* _Directions for this task_:
An identical copy of the records below is the expected result.

* _Materials provided_:
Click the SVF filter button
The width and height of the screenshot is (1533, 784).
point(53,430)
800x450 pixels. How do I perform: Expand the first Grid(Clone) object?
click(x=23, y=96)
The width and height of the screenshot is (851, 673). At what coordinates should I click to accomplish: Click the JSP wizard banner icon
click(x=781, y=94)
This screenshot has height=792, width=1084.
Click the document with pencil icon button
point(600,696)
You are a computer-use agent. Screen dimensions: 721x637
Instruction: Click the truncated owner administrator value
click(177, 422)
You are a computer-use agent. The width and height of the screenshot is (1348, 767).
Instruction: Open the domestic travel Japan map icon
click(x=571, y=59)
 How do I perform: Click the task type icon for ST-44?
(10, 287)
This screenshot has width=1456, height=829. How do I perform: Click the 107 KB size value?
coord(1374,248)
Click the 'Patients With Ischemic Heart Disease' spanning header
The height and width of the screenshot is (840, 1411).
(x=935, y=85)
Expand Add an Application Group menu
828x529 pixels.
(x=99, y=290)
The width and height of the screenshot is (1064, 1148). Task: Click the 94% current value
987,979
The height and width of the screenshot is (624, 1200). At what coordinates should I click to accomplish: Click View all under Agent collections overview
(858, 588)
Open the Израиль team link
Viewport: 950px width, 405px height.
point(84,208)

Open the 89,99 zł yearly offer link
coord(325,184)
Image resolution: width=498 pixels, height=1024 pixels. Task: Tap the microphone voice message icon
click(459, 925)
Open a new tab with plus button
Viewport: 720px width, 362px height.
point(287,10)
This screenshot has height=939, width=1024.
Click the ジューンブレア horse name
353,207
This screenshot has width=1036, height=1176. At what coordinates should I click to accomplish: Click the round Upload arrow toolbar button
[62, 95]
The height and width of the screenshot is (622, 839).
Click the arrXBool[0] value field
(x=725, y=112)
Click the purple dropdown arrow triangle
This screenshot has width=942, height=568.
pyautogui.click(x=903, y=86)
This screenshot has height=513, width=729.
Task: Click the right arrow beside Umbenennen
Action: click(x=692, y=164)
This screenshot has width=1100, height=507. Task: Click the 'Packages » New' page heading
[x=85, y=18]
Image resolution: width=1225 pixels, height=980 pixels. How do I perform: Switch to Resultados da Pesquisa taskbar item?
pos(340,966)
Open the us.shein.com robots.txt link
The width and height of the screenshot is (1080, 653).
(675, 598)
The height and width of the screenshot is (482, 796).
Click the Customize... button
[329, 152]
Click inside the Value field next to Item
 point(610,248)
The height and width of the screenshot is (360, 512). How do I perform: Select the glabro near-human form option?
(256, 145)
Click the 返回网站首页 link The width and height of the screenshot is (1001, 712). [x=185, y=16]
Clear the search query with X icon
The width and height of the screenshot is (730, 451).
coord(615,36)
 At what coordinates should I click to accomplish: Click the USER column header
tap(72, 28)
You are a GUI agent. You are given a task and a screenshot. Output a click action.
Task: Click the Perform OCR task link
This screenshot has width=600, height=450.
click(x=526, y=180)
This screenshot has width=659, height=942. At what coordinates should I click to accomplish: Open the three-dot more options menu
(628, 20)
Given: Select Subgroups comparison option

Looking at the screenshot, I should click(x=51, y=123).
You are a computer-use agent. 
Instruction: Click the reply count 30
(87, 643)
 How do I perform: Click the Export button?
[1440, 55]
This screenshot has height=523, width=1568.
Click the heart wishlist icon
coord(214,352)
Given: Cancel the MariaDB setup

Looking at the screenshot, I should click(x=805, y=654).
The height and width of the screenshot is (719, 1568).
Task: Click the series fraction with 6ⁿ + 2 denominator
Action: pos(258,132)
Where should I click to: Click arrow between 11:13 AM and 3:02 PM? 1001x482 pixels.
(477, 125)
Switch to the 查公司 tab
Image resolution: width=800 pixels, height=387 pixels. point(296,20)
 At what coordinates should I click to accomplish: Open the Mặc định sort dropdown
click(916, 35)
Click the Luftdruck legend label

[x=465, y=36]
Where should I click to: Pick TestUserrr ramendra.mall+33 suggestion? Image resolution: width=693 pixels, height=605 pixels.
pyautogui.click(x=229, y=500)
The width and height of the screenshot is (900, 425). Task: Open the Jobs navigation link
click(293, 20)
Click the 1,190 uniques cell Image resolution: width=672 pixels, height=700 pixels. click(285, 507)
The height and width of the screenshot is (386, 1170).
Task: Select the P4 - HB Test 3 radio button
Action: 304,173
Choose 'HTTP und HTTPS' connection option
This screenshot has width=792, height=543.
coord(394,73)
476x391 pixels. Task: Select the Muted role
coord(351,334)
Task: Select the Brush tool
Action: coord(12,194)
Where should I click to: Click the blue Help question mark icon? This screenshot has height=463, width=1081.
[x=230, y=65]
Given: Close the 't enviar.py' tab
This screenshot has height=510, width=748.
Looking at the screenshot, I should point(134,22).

* _Written answer_:
Click the SVF filter button
The width and height of the screenshot is (1533, 784).
point(53,430)
800x450 pixels. How do I perform: Expand the first Grid(Clone) object?
click(x=23, y=96)
The width and height of the screenshot is (851, 673). At what coordinates should I click to accomplish: Click the JSP wizard banner icon
click(x=781, y=94)
This screenshot has height=792, width=1084.
Click the document with pencil icon button
point(600,696)
You are a computer-use agent. Screen dimensions: 721x637
Instruction: Click the truncated owner administrator value
click(177, 422)
You are a computer-use agent. The width and height of the screenshot is (1348, 767).
Instruction: Open the domestic travel Japan map icon
click(x=571, y=59)
 How do I perform: Click the task type icon for ST-44?
(10, 287)
This screenshot has width=1456, height=829. How do I perform: Click the 107 KB size value?
coord(1374,248)
Click the 'Patients With Ischemic Heart Disease' spanning header
The height and width of the screenshot is (840, 1411).
(x=935, y=85)
Expand Add an Application Group menu
828x529 pixels.
(x=99, y=290)
The width and height of the screenshot is (1064, 1148). Task: Click the 94% current value
987,979
The height and width of the screenshot is (624, 1200). At what coordinates should I click to accomplish: Click View all under Agent collections overview
(858, 588)
Open the Израиль team link
Viewport: 950px width, 405px height.
point(84,208)

Open the 89,99 zł yearly offer link
coord(325,184)
Image resolution: width=498 pixels, height=1024 pixels. Task: Tap the microphone voice message icon
click(459, 925)
Open a new tab with plus button
Viewport: 720px width, 362px height.
point(287,10)
This screenshot has height=939, width=1024.
Click the ジューンブレア horse name
353,207
This screenshot has width=1036, height=1176. At what coordinates should I click to accomplish: Click the round Upload arrow toolbar button
[62, 95]
The height and width of the screenshot is (622, 839).
Click the arrXBool[0] value field
(x=725, y=112)
Click the purple dropdown arrow triangle
This screenshot has width=942, height=568.
pyautogui.click(x=903, y=86)
This screenshot has height=513, width=729.
Task: Click the right arrow beside Umbenennen
Action: click(x=692, y=164)
This screenshot has width=1100, height=507. Task: Click the 'Packages » New' page heading
[x=85, y=18]
Image resolution: width=1225 pixels, height=980 pixels. How do I perform: Switch to Resultados da Pesquisa taskbar item?
pos(340,966)
Open the us.shein.com robots.txt link
The width and height of the screenshot is (1080, 653).
(675, 598)
The height and width of the screenshot is (482, 796).
Click the Customize... button
[329, 152]
Click inside the Value field next to Item
 point(610,248)
The height and width of the screenshot is (360, 512). How do I perform: Select the glabro near-human form option?
(256, 145)
Click the 返回网站首页 link The width and height of the screenshot is (1001, 712). [x=185, y=16]
Clear the search query with X icon
The width and height of the screenshot is (730, 451).
coord(615,36)
 At what coordinates should I click to accomplish: Click the USER column header
tap(72, 28)
You are a GUI agent. You are given a task and a screenshot. Output a click action.
Task: Click the Perform OCR task link
This screenshot has width=600, height=450.
click(x=526, y=180)
This screenshot has width=659, height=942. At what coordinates should I click to accomplish: Open the three-dot more options menu
(628, 20)
Given: Select Subgroups comparison option

Looking at the screenshot, I should click(x=51, y=123).
You are a computer-use agent. 
Instruction: Click the reply count 30
(87, 643)
 How do I perform: Click the Export button?
[1440, 55]
This screenshot has height=523, width=1568.
Click the heart wishlist icon
coord(214,352)
Given: Cancel the MariaDB setup

Looking at the screenshot, I should click(x=805, y=654).
The height and width of the screenshot is (719, 1568).
Task: Click the series fraction with 6ⁿ + 2 denominator
Action: pos(258,132)
Where should I click to: Click arrow between 11:13 AM and 3:02 PM? 1001x482 pixels.
(477, 125)
Switch to the 查公司 tab
Image resolution: width=800 pixels, height=387 pixels. point(296,20)
 At what coordinates should I click to accomplish: Open the Mặc định sort dropdown
click(916, 35)
Click the Luftdruck legend label

[x=465, y=36]
Where should I click to: Pick TestUserrr ramendra.mall+33 suggestion? Image resolution: width=693 pixels, height=605 pixels.
pyautogui.click(x=229, y=500)
The width and height of the screenshot is (900, 425). Task: Open the Jobs navigation link
click(293, 20)
Click the 1,190 uniques cell Image resolution: width=672 pixels, height=700 pixels. click(285, 507)
The height and width of the screenshot is (386, 1170).
Task: Select the P4 - HB Test 3 radio button
Action: 304,173
Choose 'HTTP und HTTPS' connection option
This screenshot has width=792, height=543.
coord(394,73)
476x391 pixels. Task: Select the Muted role
coord(351,334)
Task: Select the Brush tool
Action: coord(12,194)
Where should I click to: Click the blue Help question mark icon? This screenshot has height=463, width=1081.
[x=230, y=65]
Given: Close the 't enviar.py' tab
This screenshot has height=510, width=748.
Looking at the screenshot, I should point(134,22).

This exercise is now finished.